Hands up who's Tech Support at your place?
Mum? Dad? Let's be honest, it's not unusual for the youngest child to know more about how the WiFi works than anyone else in the house.
And if you're in charge of all reboots and updates, that means you're looking after at least one Nana as well.
It's largely a thankless task, as most things are if they involve any teenagers. But when something goes wrong, it's definitely all your fault.
"Dad, the WiFi's not working again!"
"I was halfway through Stranger Things!"
"How'm I s'posed to get my homework done?" (Due tomorrow, left till the last minute)
"Why didn't you return any of my messages?"
"I didn't get any of your messages."
Worst case scenario, you're not even home and you're having to explain how to reboot the modem over the phone.
"No, the modem. The modem. The thing by the TV. With the lights. No, that's a lamp. The modem!"
Give me strength.
Actually, just give me a decent bit of gear....
Compared to some other D-Link modem/routers, the DSL-3900 Viper doesn't actually look like much. There's no brightly coloured shiny casing. There are only four external antennae (not six or even eight) And best of all, it's small enough to fit in my network cupboard.
As funky as those giant technicolour models may be (and it turns out, maybe only tech nerds like me actually think they're funky, some other people I know have even suggested they're weird and ugly and definitely aren't going where anyone can see them) anyway, as "cool" as they are, some of them are pretty huge and oddly shaped and to be honest, don't fit anywhere next to anything.
The DSL-3900 on the other hand is compact, rectangular and black. There's a small D-Link logo embossed on the top - but it doesn't light up or anything silly like that. In fact, there's just the usual row of status indicators and they're not particularly sparkly. In short, this probably isn't a device that's going to make someone say, "What the hell is that?" when they get home to see you've replaced that slow, entry-level modem/router your ISP sent you for free.
The first feature of the DSL-3900 that had me smiling was the number of ethernet LAN ports; four of them, not including the WAN-in. Sounds like a little thing, but there are often only two or three ports to spare on more basic devices and if, like me, you're using the Viper as your base unit to distribute high-speed connections throughout the house, any port in a storm is truly welcome.
Once I had the DSL-3900 up and running, there was a noticeable bump in speed on every device connected, all through the house - either via WiFi or plugged in directly. Although my UFB plan promises me 100Mbps I don't think I've ever actually seen anything like that speed, even on my hard-wired desktop until now.
What's more, due to it's MU-MIMO capabilities, the DSL-3900 can deliver those great speeds to multiple devices simultaneously. If you've found streaming HD video gets a bit patchy if someone else in the house is doing it too, or in my case add in some pretty full-on online gaming as well, you simply must upgrade to a device like this.

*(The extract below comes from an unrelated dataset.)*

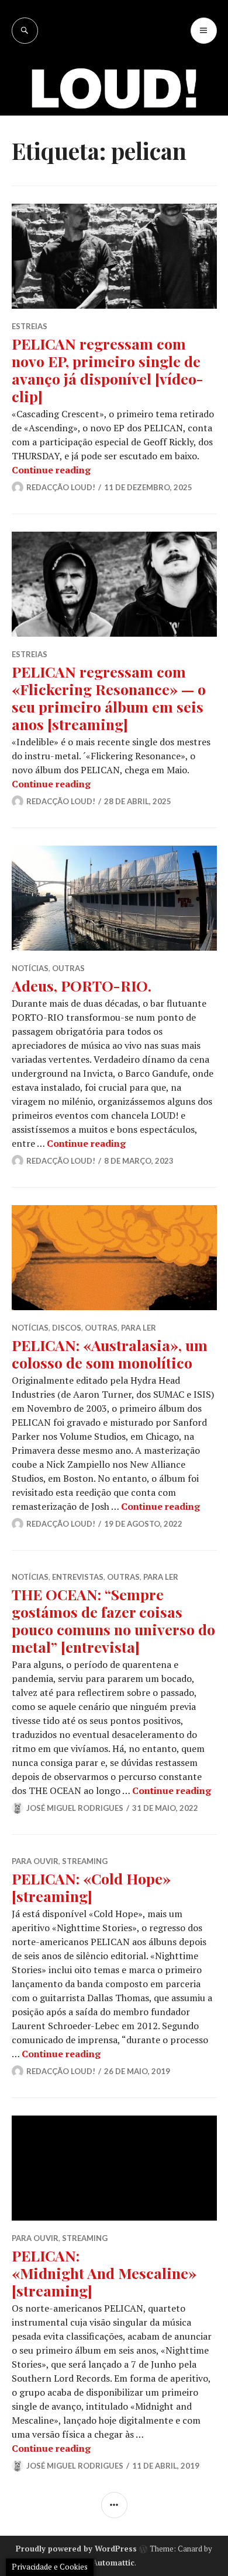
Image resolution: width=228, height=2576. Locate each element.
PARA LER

If you've set up a D-Link device before, you'll be pretty familiar with the browser-based interface. It gives you the option of a set-up wizard, which walks you through each part of the process step by step, or you can just input your settings manually. This is usually what I end up doing because for some reason, UFB connections seem to be slightly complicated but never fear, most ISP's provide a list of settings you need on their websites.
Apart from setting up your internet connection and creating your home WiFi network, the other great feature you can access via the browser interface is the USB media server. There's a USB 3.0 port on the front of the DSL-3900 which means you can plug in as much external storage as you like. Then you simply enable the DLNA Media Server and Windows File Sharing options and you can access your storage from any device connected to the network; phones, tablets, PC's or even smart TV's.
I've used this feature (or features like it) on other routers, but they've always been strangely unreliable. The server would be discoverable one day, but not the next. Or it would disappear when rebooting the router. I haven't had any issues like that with the DSL-3900. I simply plugged in my external drive, it appeared in the settings and it's been working perfectly ever since. Happiness is an easily accessible media server, don't you think? (Such a nerd)
Reliability really is the big thing that keeps shining through with the DSL-3900. I haven't had to reboot it since I connected it, it just keeps working. I have about 45 devices that regularly access my home network one way or another. If you think that sounds like a lot, it's actually only slightly above average. Start counting all the phones, iPads, laptops, speakers and tellies at your place and you might be surprised. The last thing you need with all that traffic is a choke point at the router - after all, it's no use having UFB or VDSL connection if the flow from that pipe is getting clogged up as soon as it enters the house.
Installing the DSL-3900 has cleared the way at my place, with faster, more reliable access all over my house. I love not having to reboot.